The task |
Find the line holding "You are a computer-use agent. This" in the entries below. Give it again exactly, along with every line after it up to and including the line holding "Instruction: Switch to 分时 chart tab".

Data provided |
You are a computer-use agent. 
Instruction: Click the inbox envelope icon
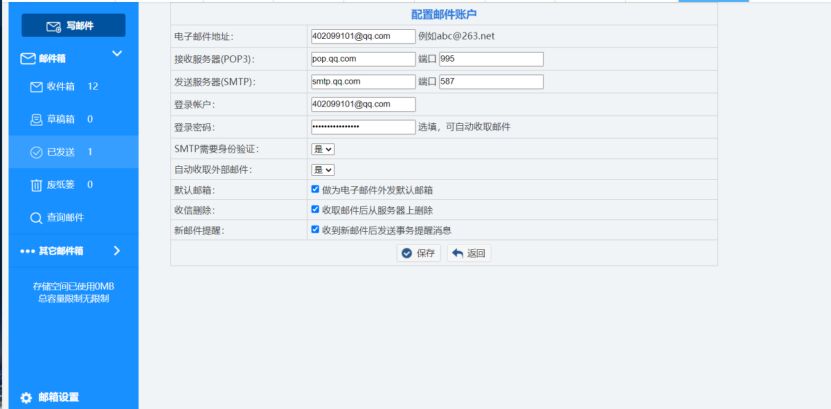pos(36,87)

---

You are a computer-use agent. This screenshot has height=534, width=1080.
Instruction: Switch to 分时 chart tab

...

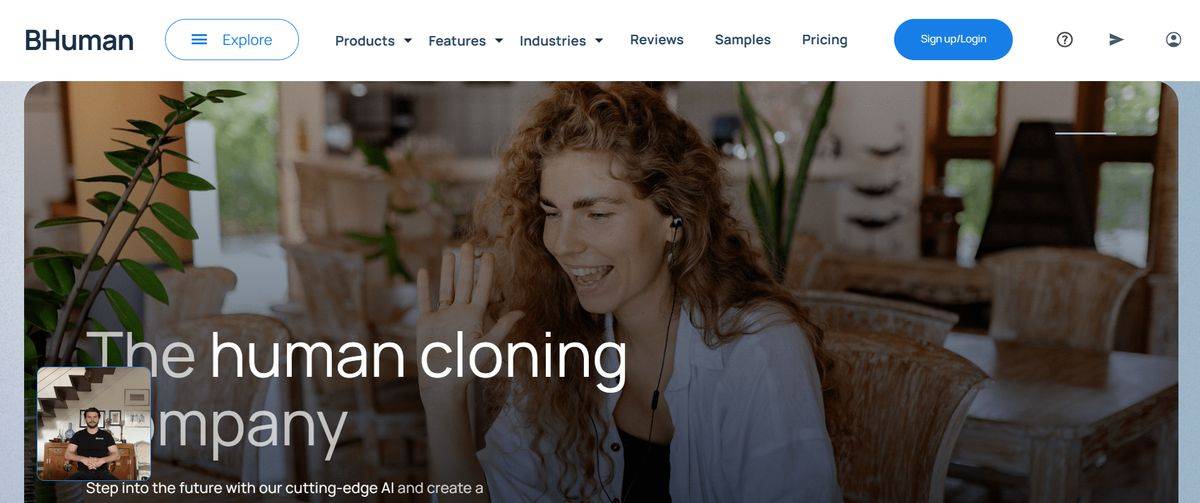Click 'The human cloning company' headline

Output for this exercise |
You are a computer-use agent. This screenshot has height=534, width=1080.
Instruction: Switch to 分时 chart tab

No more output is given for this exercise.